If you can complete a PhD and find a job as a lecturer (obviously hard work), you get to lecture about your passion, and it's a stipulation as a lecturer (at least at my uni) that one conducts scientific research. This research could be reptile-oriented...VOILA!


----------



## RMG (Jun 10, 2007)

Although nearly everyone above has mentioned doing a degree of some sort to become a "herpetologist" it's not necessarily the route that you have to take, but it is getting harder to conduct any form of research without some kind of formal qualification.

IN my opinion, the underestimation of what are now classed 'semi-professional' (as opposed to amateur) herpetologists is at the peril of the field of herpetology.

I personally have a masters but a lot of the people I work with in the field, and consider truly experts, are 'lay people' i.e those without formal qualifications.

These people know just as much, if not more, than many tenure track academics that work in the same area and can be easier to work with for many reasons, the lack of academic snobbery being a major one of them in my opinion.

The fact that they have put themselves in their position by spending their own money, time or by just living with herps to gain their own experience means that you can work with truly passionate and knowledgeable people (that is not to say that academics are not passionate and knowledgeable about what they do).

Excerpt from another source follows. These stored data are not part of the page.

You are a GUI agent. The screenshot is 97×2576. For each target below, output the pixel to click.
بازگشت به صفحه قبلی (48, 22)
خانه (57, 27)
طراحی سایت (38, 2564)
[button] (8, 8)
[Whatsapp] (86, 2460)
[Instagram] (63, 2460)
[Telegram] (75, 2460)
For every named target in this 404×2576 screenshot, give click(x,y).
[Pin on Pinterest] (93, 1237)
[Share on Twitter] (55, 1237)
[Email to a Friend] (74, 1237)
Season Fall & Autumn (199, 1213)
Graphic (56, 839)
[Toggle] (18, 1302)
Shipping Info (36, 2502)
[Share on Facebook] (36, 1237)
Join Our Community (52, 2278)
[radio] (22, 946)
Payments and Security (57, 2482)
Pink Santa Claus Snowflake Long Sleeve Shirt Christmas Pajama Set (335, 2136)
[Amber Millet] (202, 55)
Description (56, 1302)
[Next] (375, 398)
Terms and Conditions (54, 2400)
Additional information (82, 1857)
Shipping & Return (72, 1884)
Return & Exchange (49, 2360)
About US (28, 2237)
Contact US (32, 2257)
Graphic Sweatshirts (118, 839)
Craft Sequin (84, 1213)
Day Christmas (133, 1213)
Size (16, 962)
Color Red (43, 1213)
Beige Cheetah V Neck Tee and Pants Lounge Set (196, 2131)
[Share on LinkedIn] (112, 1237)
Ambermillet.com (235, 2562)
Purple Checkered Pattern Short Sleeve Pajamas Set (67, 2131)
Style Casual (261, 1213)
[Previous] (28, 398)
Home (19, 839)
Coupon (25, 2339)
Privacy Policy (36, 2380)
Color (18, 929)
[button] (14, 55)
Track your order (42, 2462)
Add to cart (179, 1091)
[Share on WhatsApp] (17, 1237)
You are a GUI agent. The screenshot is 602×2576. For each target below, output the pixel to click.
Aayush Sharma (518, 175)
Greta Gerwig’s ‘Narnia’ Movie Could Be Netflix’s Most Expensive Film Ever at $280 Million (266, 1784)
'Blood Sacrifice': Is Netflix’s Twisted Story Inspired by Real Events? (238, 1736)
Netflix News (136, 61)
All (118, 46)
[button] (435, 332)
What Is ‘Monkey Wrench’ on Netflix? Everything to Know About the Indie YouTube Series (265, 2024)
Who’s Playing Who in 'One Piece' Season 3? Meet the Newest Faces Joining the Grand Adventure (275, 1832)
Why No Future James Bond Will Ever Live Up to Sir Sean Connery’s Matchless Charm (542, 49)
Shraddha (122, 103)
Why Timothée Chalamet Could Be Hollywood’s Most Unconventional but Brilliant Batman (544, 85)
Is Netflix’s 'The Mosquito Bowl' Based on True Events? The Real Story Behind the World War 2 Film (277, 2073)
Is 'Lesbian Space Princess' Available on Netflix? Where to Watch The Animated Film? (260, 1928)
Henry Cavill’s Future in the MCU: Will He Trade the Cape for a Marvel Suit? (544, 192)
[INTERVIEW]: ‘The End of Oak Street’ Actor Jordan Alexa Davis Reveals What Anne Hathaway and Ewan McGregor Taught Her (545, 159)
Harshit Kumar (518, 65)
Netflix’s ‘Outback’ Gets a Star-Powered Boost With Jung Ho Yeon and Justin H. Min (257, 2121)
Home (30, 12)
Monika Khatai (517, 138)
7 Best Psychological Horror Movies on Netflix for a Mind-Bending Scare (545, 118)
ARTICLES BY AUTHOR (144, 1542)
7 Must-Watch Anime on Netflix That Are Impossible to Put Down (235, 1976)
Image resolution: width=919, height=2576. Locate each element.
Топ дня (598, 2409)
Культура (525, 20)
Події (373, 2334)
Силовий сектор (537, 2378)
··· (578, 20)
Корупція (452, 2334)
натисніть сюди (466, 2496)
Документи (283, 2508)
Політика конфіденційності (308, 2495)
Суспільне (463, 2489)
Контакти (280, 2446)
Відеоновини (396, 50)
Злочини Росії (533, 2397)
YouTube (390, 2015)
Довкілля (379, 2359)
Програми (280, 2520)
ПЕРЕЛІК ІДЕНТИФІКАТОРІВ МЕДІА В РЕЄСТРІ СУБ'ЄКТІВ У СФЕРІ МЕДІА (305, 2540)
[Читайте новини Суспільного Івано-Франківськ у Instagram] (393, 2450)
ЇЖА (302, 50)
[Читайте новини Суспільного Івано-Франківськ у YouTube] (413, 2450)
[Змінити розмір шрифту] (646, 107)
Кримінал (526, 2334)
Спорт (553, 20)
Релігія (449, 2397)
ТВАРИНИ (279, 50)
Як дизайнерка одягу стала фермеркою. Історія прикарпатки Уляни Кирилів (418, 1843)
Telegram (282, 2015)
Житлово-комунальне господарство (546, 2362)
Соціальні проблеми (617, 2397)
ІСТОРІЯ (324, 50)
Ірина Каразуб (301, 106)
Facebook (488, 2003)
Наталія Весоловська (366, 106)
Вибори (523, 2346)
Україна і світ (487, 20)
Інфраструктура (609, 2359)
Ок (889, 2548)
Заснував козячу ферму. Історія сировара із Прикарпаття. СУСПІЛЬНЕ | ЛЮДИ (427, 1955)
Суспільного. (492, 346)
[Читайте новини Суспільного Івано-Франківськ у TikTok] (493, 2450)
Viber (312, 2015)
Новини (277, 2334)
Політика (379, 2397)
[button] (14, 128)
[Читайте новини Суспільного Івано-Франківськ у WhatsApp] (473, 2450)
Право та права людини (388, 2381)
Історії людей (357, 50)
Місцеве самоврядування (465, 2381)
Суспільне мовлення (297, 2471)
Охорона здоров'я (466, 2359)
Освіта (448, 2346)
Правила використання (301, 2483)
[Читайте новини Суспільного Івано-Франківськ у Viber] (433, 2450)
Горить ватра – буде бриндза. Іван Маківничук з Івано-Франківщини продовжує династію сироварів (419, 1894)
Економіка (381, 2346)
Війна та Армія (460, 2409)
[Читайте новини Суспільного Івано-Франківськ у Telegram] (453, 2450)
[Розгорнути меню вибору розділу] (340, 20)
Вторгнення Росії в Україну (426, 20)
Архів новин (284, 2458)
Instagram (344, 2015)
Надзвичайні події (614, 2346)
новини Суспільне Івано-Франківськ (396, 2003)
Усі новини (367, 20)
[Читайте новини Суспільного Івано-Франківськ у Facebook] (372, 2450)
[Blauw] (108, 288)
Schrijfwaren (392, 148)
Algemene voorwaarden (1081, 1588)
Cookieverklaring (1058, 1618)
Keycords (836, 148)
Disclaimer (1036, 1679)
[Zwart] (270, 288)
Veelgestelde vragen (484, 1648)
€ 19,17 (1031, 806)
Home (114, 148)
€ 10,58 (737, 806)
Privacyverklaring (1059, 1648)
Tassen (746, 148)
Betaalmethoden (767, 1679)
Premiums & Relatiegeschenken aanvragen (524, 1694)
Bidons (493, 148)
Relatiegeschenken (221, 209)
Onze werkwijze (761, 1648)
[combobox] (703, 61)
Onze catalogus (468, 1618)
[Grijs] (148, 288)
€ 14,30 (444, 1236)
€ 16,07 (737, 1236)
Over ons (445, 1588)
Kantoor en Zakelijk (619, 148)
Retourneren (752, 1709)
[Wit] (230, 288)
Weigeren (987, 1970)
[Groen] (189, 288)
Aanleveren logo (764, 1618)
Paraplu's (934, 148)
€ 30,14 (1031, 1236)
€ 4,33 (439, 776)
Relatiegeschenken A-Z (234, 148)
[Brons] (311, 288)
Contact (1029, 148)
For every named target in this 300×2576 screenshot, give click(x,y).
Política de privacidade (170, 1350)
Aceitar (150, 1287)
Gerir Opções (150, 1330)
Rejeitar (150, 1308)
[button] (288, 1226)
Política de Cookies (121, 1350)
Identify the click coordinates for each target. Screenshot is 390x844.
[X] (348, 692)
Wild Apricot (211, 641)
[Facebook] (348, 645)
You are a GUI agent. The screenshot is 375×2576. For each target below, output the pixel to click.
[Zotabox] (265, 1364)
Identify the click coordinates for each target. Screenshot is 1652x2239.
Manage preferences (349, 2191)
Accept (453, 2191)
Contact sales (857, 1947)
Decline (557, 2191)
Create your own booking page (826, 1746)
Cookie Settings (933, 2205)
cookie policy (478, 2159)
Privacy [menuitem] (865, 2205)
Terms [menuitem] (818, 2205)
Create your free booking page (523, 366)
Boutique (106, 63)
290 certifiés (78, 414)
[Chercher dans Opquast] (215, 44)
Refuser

My point being, if you want to become a "herpetologist" in its broadest sense learn as much as you can from as many relevant sources as possible e.g books, eco-tourism, volunteering, relevant courses etc..and you can become just as good as the rest of 'em. 
The main thing is to show an interest, ask questions and be proactive. 

You just need to find your own little niche in this massive field


----------



## Cleopatra the Royal (Nov 29, 2008)

Thanks for all the great advice!

Harry


----------